Na Irlanda do Norte, onde se teme que o Brexit desestabilize a frágil paz que colocou fim ao sangrento conflito que durou mais de três décadas, uma faixa foi levantada em Belfast, na qual estava escrito: "Essa ilha rejeita o Brexit".

- 47 anos de uma relação complicada -

Em 1973, o Reino Unido entrou na Comunidade econômica Europeia, antecessora a UE, após sofrer vetos da França, em 1963 e 1967, preocupada que os britânicos fossem como um cavalo de Troia para o Estados Unidos.

A relação, no entanto, sempre foi complicada: os britânicos não adotaram a moeda única e a livre circulação de pessoas, além de pedirem para contribuir com uma menor quantia para o orçamento europeu e sempre ter se mostrado contra a integração política.

Apesar desse histórico, o resultado do referendo surpreendeu a todos.

- "Isolamento esplêndido" -

Retomando um período de política externa britânica que remete ao século XIX, quando o país se mantinha à margem do continente europeu, a presidente da Comissão Europeia, Ursula von der Leyen, alertou para os perigos desse "isolamento esplêndido".

A partir de agora, Johnson terá que prosseguir com a difícil missão de não somente negociar tratados comerciais com a UE, mas com o Estados Unidos.

"Agora poderão fazer as coisas de forma diferente", afirmou o secretário de Estado americano, Mike Pompeo, ressaltando os "enormes benefícios" dessa nova liberdade.
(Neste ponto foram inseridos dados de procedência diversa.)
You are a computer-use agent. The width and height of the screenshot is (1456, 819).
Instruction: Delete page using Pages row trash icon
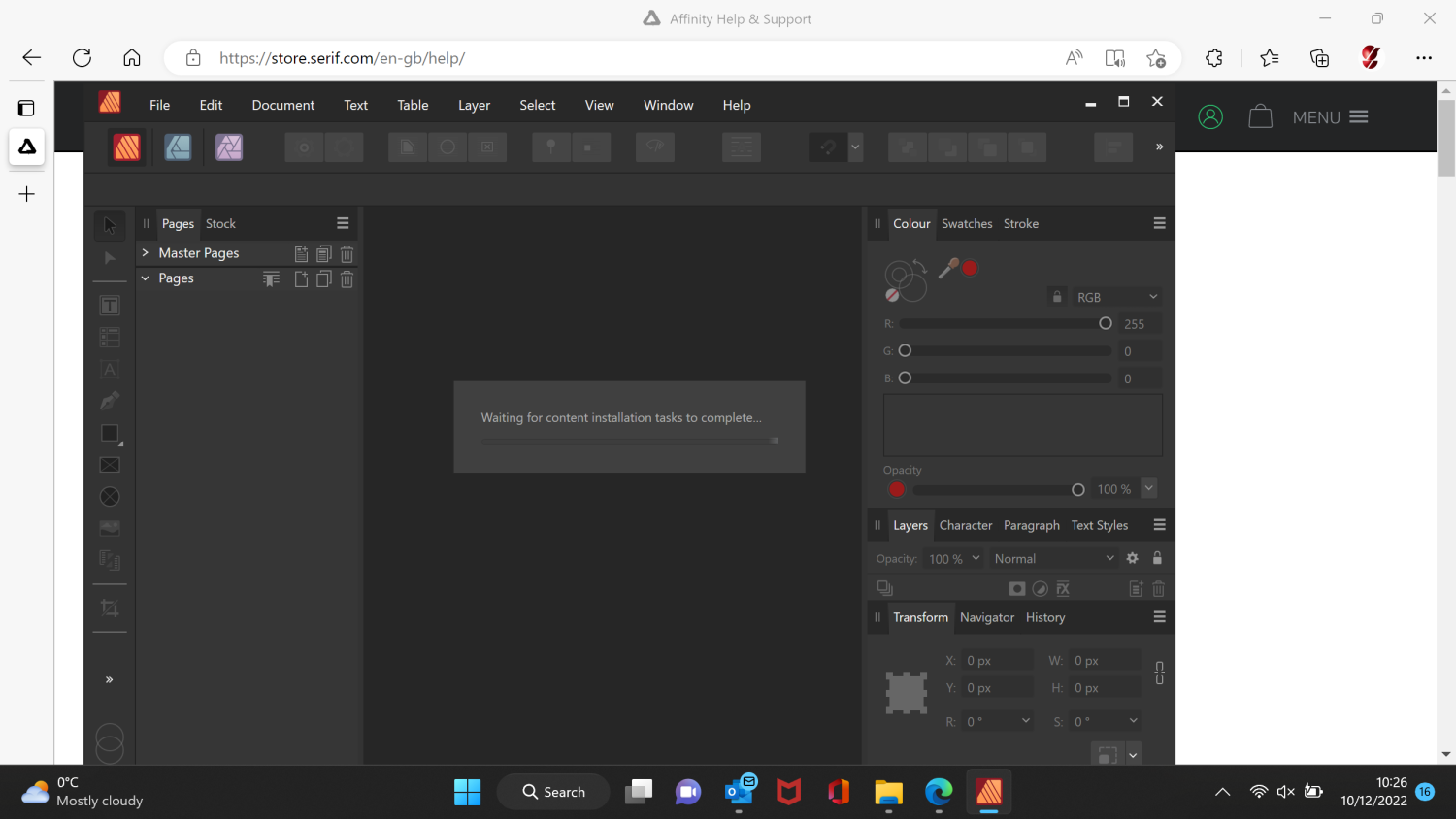[x=347, y=279]
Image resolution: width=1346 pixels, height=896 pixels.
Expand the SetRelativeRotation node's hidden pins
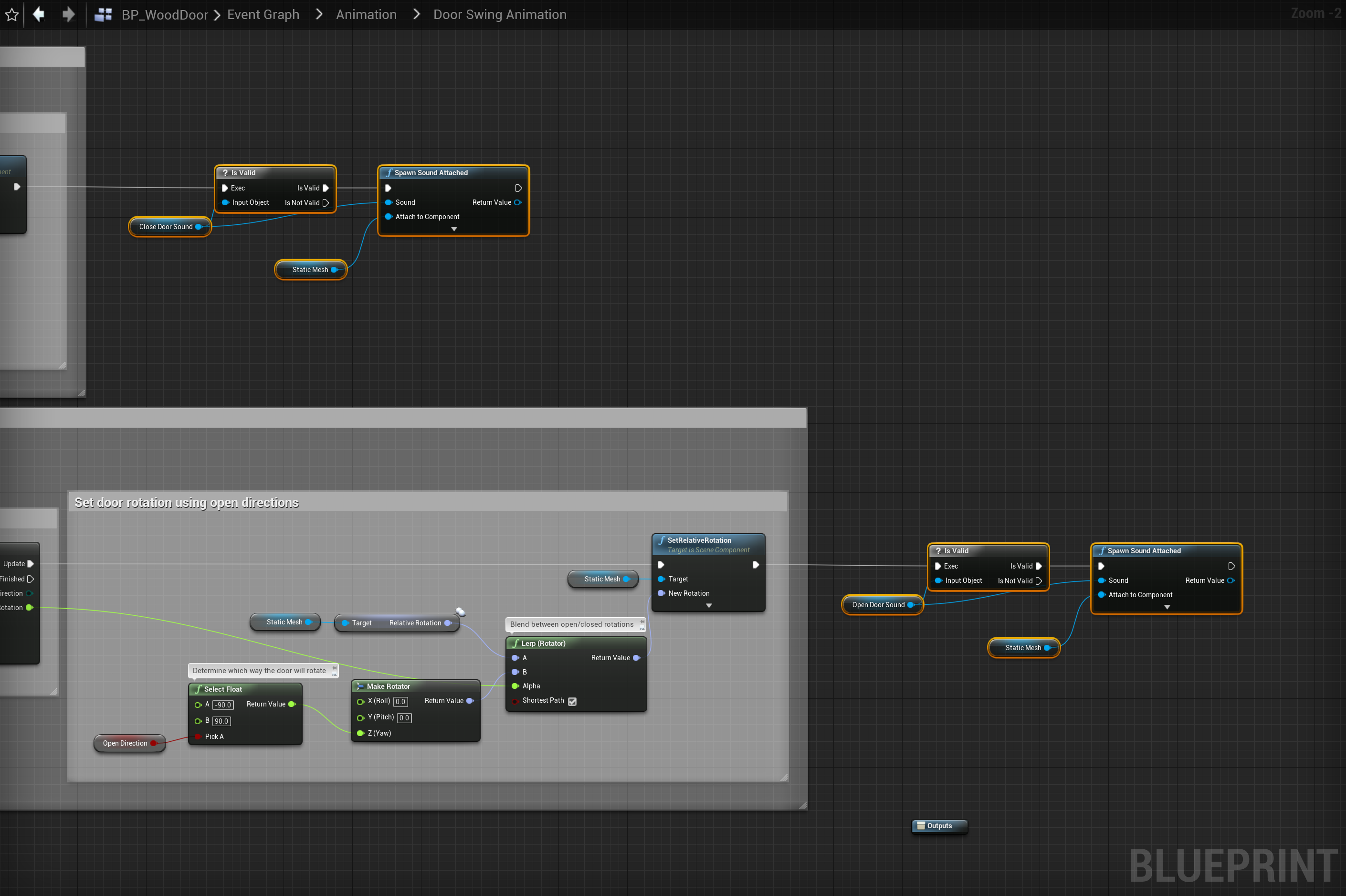(708, 606)
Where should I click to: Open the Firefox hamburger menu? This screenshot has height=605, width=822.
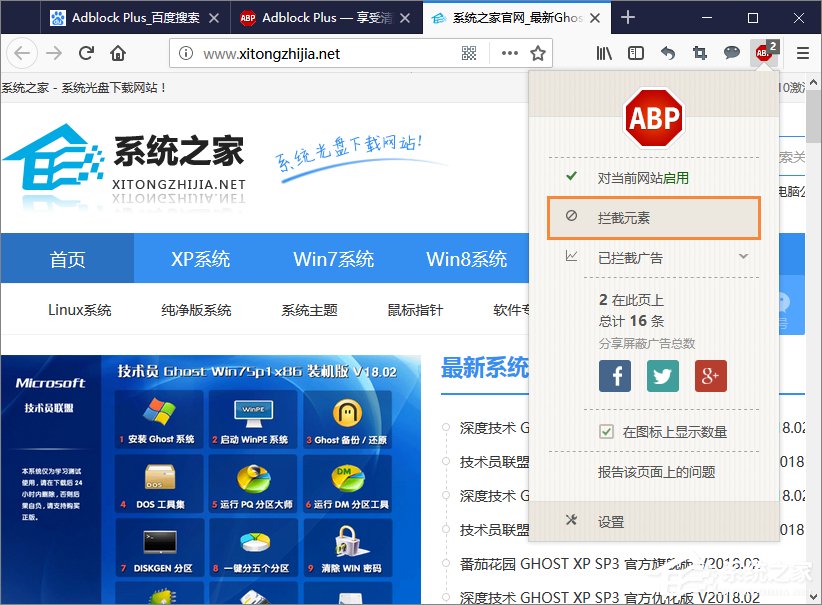(802, 52)
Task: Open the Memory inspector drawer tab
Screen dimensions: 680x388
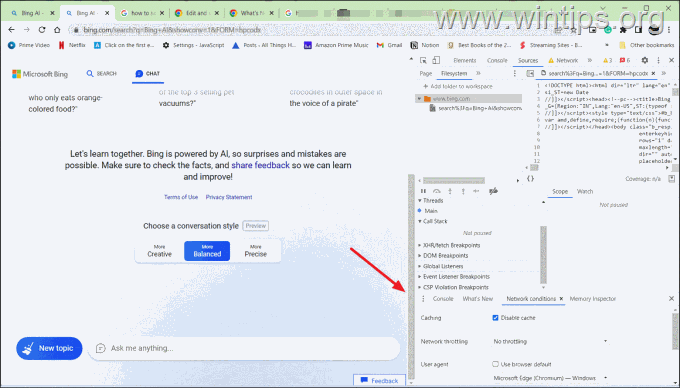Action: click(592, 299)
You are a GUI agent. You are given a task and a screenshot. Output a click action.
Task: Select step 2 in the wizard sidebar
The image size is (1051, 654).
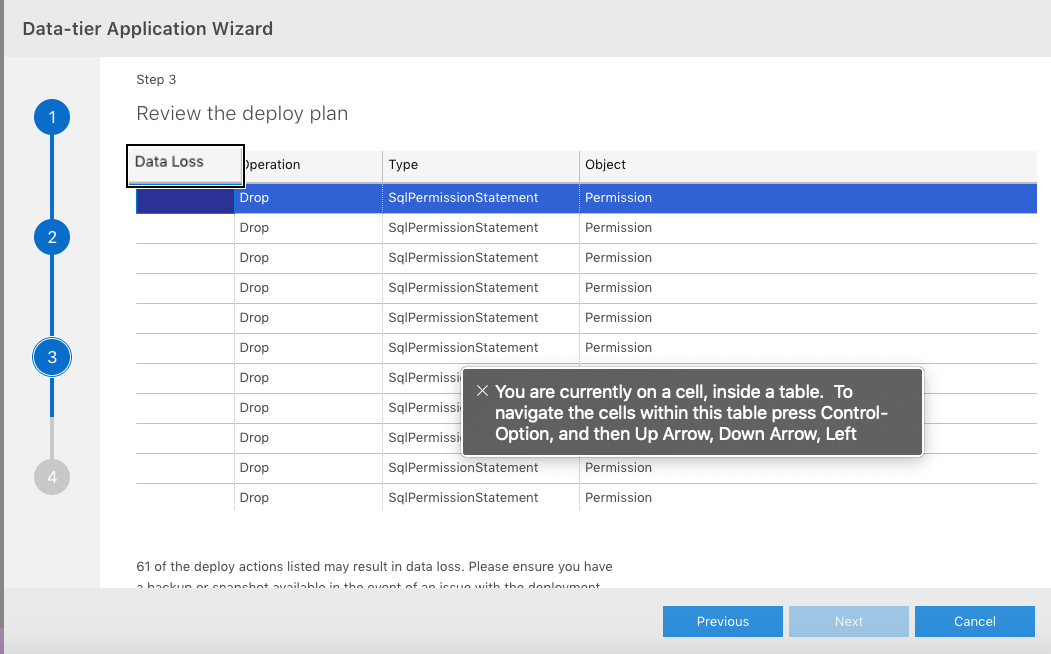(x=52, y=237)
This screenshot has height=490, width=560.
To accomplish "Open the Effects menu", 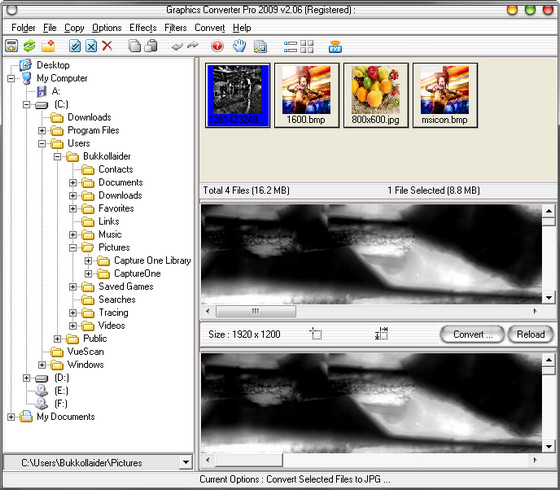I will click(143, 28).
No entanto, as negociações não serão fáceis: Washington pressionará para que Londres seja mais contornável em relação às medidas de Saúde e Ambientais, enquanto Bruxelas pedirá que os padrões laborais e ecológicos sejam mantidos.

O presidente do Conselho Europeu, Charles Michel, afirmou que a Europa se manterá muito firme nessas negociações e não aceitará possíveis políticas desleais.